Das oberste deutsche Zivilgericht befasst sich an diesem Mittwoch (9.00 Uhr) zum ersten Mal mit der Thematik. (Az. IV ZR 144/21) Entsprechend gespannt erwarten sowohl Versicherungs- und Gastrobranche eine Entscheidung. Ob die schon am Mittwoch kommt, ist offen.
Der Gesamtverband der Deutschen Versicherungswirtschaft (GDV) ging von rund 73.000 Betriebsschließungsverträgen zu Beginn der Pandemie aus – bei rund 3,5 Millionen Betrieben über alle Wirtschaftszweige in Deutschland. Die Betriebsschließungsversicherungen seien dabei nicht für eine Betriebsunterbrechung etwa nach einem Feuer gedacht, sondern speziell zum Beispiel für Gastronomiebetriebe, Großküchen oder für Unternehmen, die Lebensmittel herstellen. Sollte in einem Hotel das Norovirus ausbrechen oder eine Eisdiele vorübergehend wegen Salmonellen dichtmachen müssen, greifen die Versicherungen.

[AUFGABENSTELLUNG] Fasse den Text oben über Betriebsschließungsversicherungen in zwei Sätzen zusammen.

[INFORMATIONEN]
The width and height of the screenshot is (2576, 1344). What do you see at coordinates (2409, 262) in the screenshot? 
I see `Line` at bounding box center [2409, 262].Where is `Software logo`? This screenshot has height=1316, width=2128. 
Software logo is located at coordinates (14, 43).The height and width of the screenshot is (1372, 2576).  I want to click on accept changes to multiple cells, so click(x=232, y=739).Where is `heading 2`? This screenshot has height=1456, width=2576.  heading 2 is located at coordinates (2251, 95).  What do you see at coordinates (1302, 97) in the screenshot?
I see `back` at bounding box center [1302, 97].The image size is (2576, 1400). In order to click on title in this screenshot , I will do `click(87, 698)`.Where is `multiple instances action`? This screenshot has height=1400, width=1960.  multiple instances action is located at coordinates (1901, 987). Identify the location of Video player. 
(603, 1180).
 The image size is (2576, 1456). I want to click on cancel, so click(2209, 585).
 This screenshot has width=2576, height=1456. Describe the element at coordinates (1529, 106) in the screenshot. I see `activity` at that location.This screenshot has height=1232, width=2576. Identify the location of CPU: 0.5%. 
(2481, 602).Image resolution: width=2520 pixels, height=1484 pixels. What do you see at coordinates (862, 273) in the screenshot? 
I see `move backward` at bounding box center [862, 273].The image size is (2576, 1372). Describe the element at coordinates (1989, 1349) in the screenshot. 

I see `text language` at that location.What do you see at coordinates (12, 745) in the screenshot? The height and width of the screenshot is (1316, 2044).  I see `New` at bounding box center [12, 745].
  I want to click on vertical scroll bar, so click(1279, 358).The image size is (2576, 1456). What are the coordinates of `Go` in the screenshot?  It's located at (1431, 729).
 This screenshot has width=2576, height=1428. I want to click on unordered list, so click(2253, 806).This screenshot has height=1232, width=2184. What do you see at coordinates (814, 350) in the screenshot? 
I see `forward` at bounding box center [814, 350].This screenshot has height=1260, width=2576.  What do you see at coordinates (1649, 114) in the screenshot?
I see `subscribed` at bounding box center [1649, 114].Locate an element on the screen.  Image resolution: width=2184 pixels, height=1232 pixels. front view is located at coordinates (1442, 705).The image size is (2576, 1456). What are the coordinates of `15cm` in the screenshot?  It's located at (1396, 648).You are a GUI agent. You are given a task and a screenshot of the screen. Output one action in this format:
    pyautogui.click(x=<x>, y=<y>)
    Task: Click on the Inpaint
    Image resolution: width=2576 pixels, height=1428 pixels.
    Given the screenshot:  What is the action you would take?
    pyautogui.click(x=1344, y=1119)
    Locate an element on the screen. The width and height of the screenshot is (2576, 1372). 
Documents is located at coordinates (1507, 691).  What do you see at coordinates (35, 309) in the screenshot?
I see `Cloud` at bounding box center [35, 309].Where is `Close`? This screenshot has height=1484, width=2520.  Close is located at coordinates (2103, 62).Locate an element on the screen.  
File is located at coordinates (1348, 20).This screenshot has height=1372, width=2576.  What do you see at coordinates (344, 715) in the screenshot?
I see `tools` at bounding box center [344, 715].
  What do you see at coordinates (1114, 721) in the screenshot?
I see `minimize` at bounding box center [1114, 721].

[ERGEBNIS] Das oberste deutsche Zivilgericht befasst sich am Mittwoch erstmals mit der Thematik, und Versicherungs- und Gastrobranche erwarten gespannt eine Entscheidung, wobei offen ist, ob sie schon am Mittwoch fällt. Der GDV ging zu Beginn der Pandemie von rund 73.000 Betriebsschließungsverträgen bei rund 3,5 Millionen Betrieben aus; diese Versicherungen sind speziell etwa für Gastronomiebetriebe, Großküchen und Lebensmittelhersteller gedacht und greifen zum Beispiel bei einem Norovirus-Ausbruch in einem Hotel oder einer vorübergehenden Schließung einer Eisdiele wegen Salmonellen.